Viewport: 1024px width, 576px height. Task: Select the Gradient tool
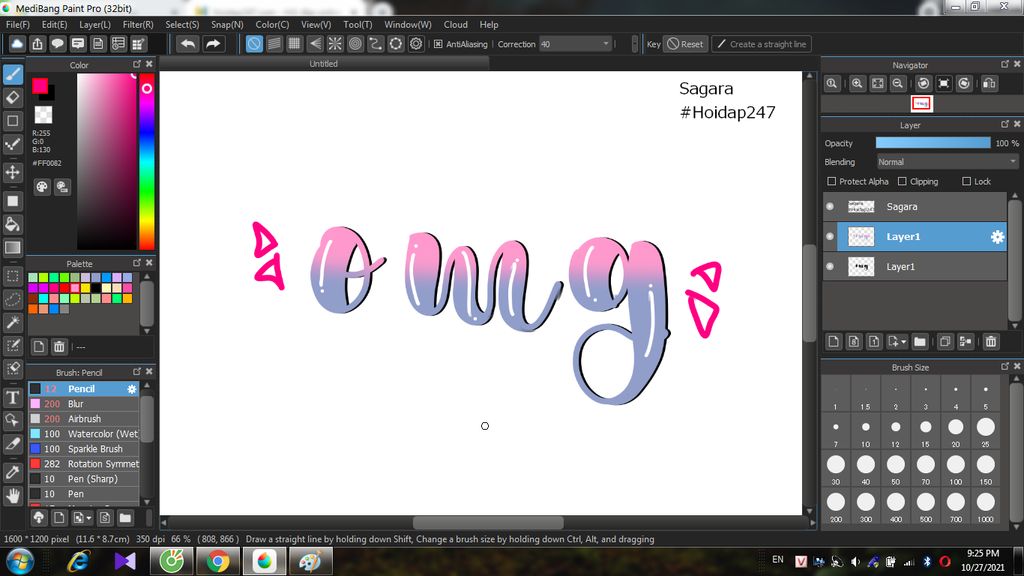pyautogui.click(x=12, y=247)
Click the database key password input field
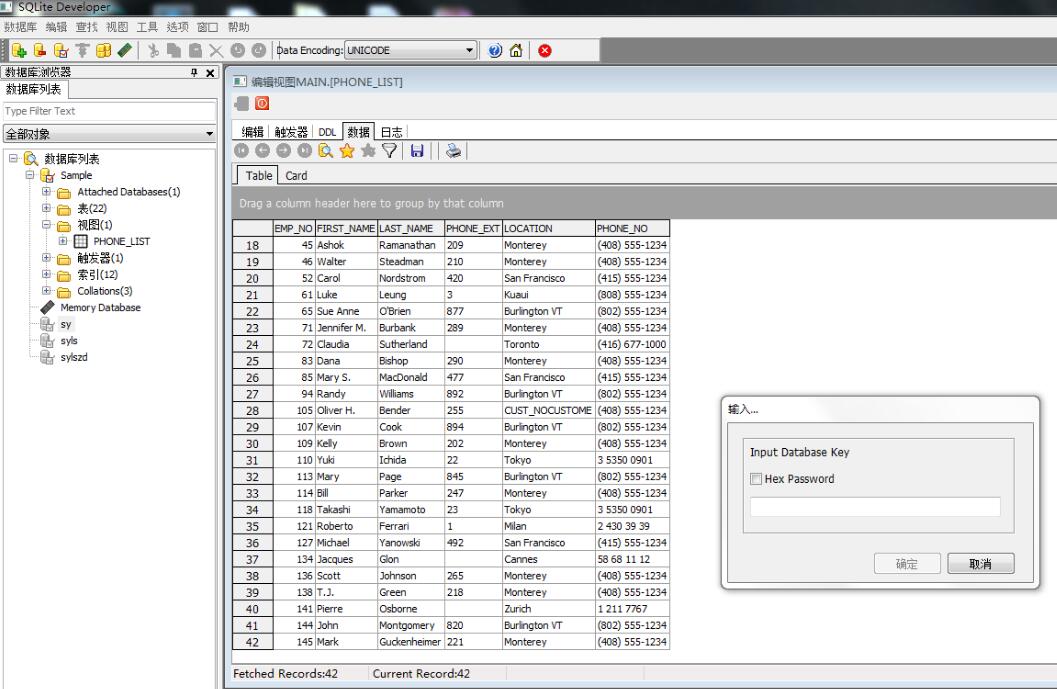 875,507
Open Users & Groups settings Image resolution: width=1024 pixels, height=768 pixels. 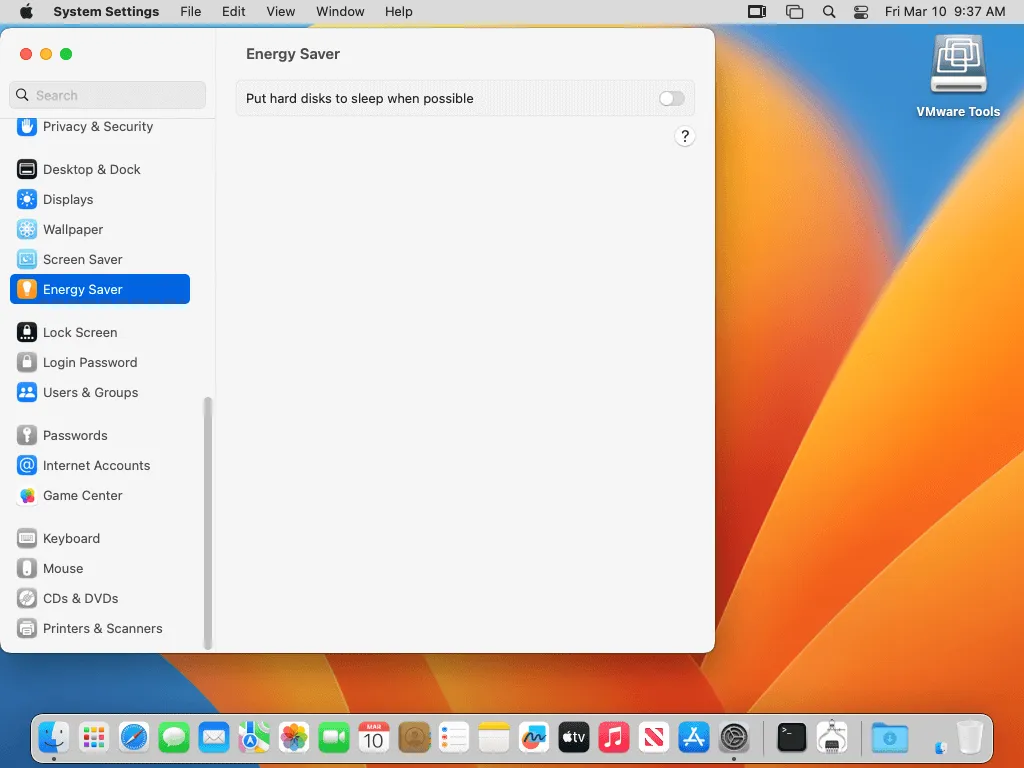point(90,393)
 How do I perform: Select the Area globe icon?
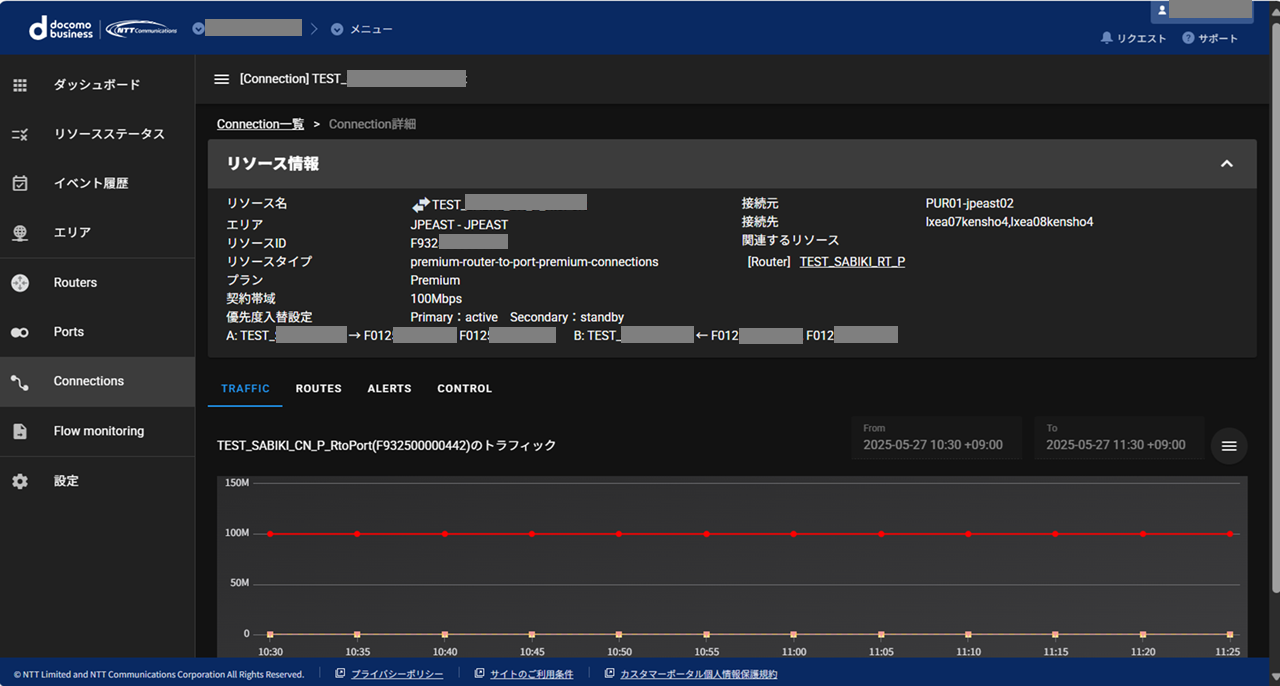click(x=20, y=233)
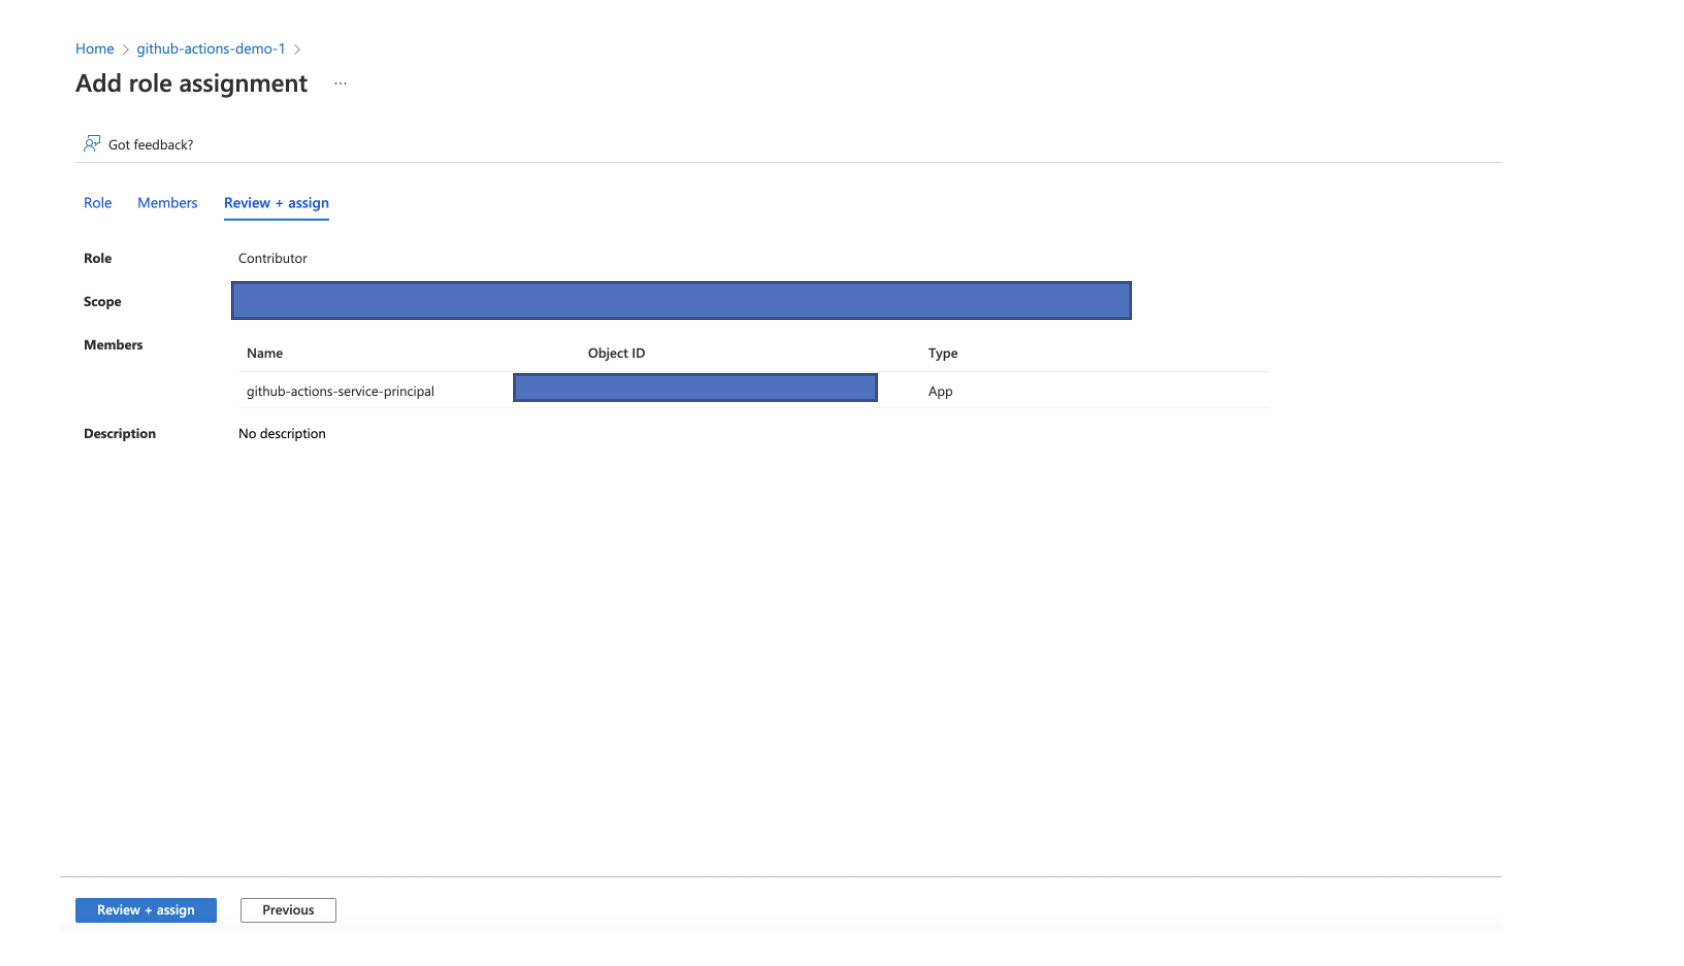Switch to the Members tab

(x=167, y=203)
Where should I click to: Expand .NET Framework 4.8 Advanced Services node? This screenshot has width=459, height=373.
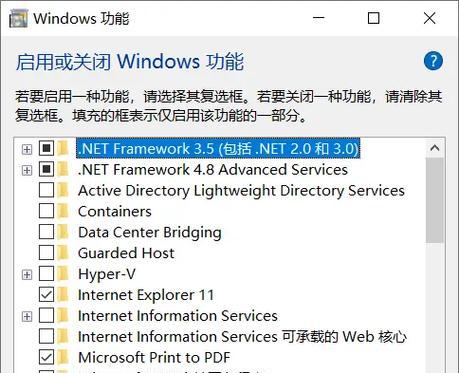pyautogui.click(x=27, y=170)
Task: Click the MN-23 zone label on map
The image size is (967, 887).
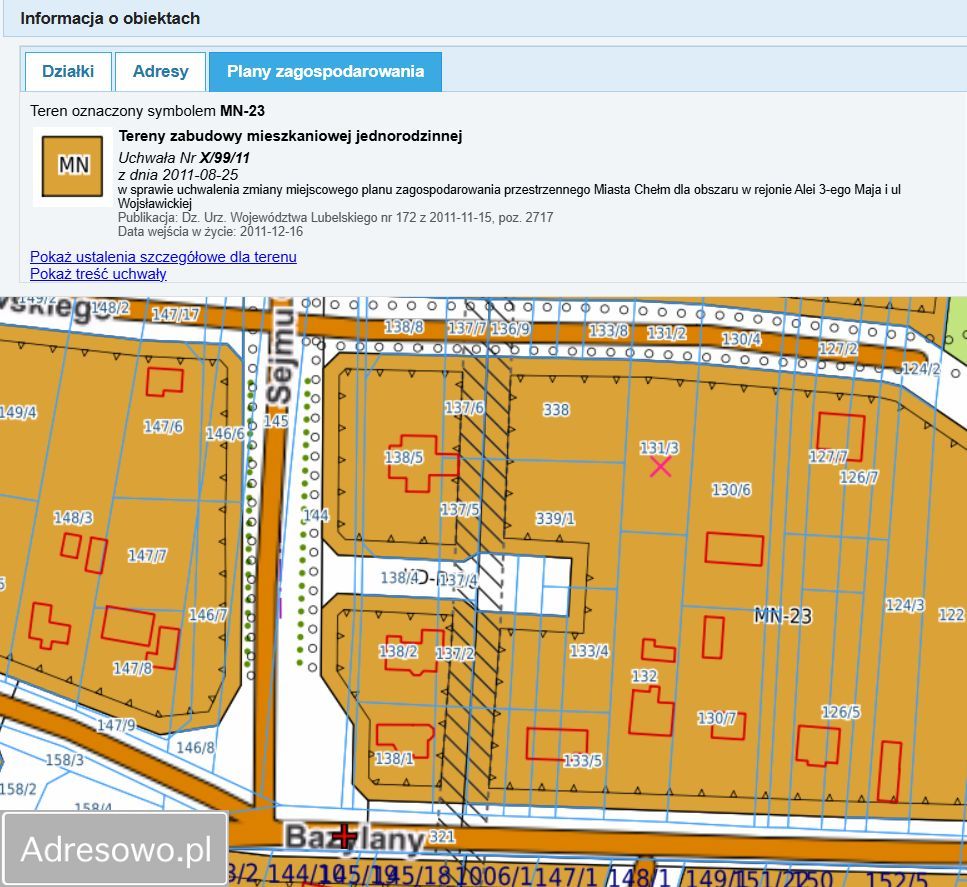Action: [783, 616]
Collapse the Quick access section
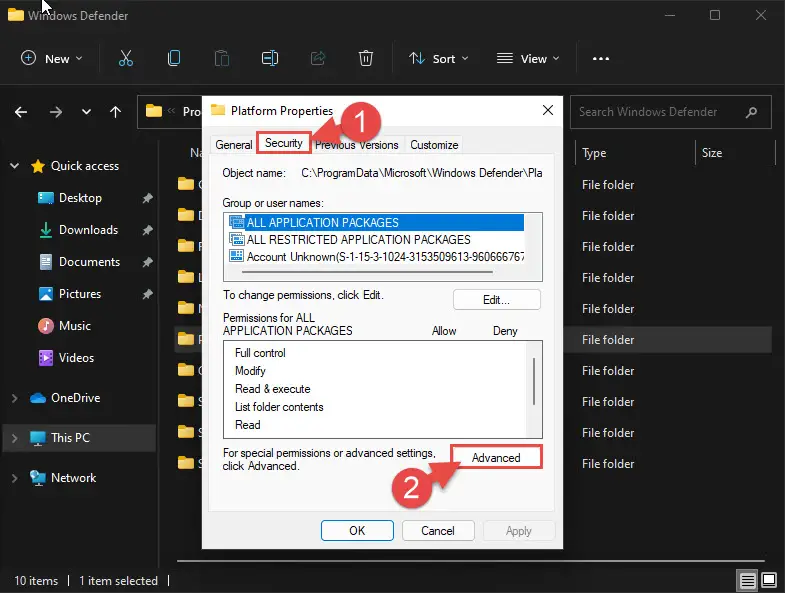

--

Brief
From the line that holds "The image size is (967, 887)." to the last line of the records, please copy each line exactly and nothing else. Pictures stay out.

Finished exercise
The image size is (967, 887).
Action: [783, 616]
Collapse the Quick access section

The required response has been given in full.